*PROVIDED ENTRIES*
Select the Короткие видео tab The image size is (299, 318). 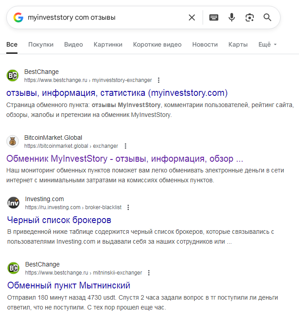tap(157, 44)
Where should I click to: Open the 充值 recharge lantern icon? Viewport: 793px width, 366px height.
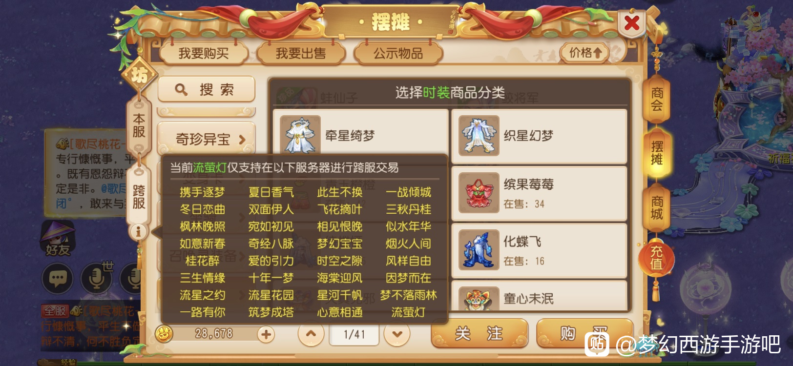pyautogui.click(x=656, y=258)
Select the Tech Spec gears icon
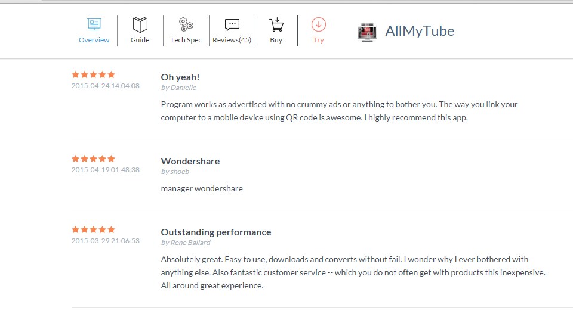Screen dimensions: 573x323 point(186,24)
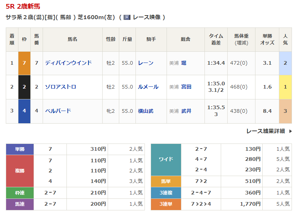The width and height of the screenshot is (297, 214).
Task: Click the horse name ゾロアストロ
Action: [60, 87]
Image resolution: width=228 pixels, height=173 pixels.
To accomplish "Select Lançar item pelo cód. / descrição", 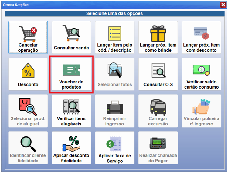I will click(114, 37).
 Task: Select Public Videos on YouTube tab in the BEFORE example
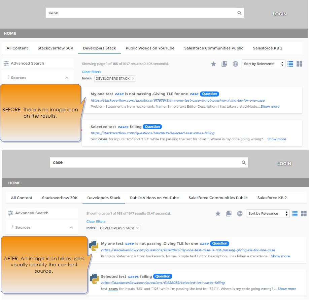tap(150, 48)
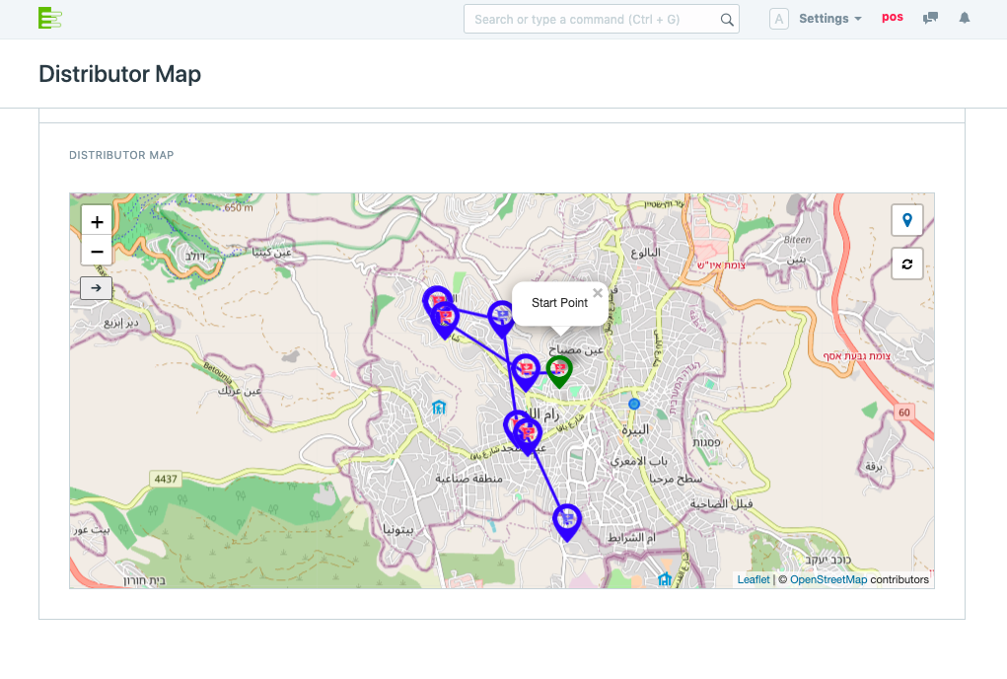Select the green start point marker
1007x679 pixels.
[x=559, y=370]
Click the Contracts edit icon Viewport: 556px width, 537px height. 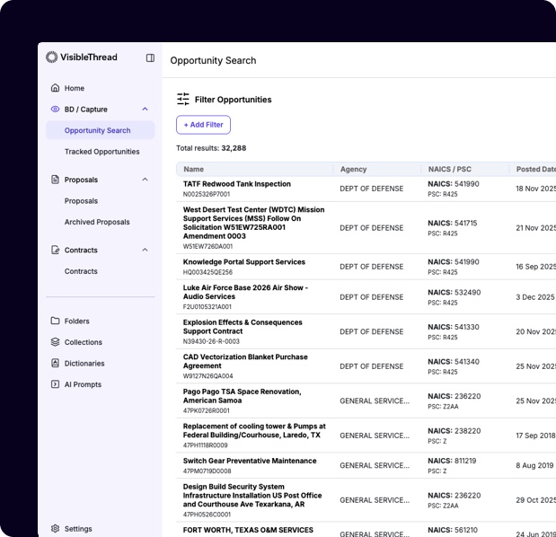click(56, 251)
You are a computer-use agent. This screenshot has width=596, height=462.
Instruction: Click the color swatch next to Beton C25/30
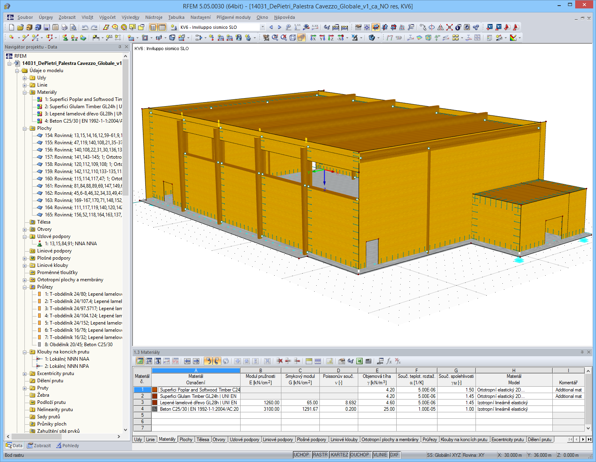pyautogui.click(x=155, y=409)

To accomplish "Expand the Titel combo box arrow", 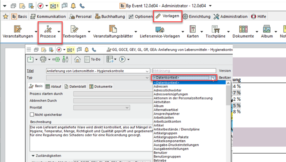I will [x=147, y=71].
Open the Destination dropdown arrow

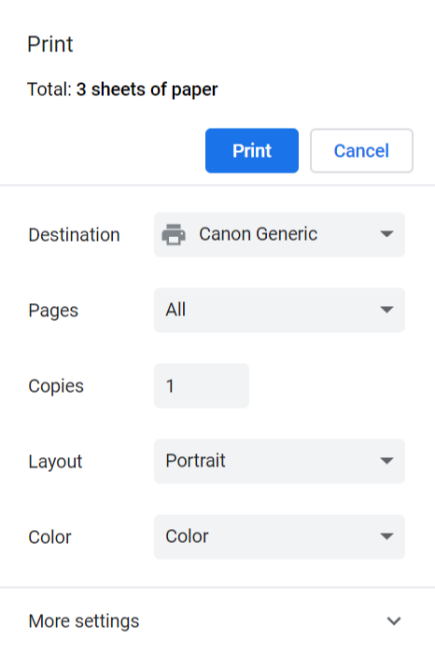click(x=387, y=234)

*DIRECTION*
List every line of the data above that contains the string "Task", treating uppercase and lowercase letters as different.

*RESULT*
Task: Click the horse name ゾロアストロ
 Task: Select Public Videos on YouTube tab in the BEFORE example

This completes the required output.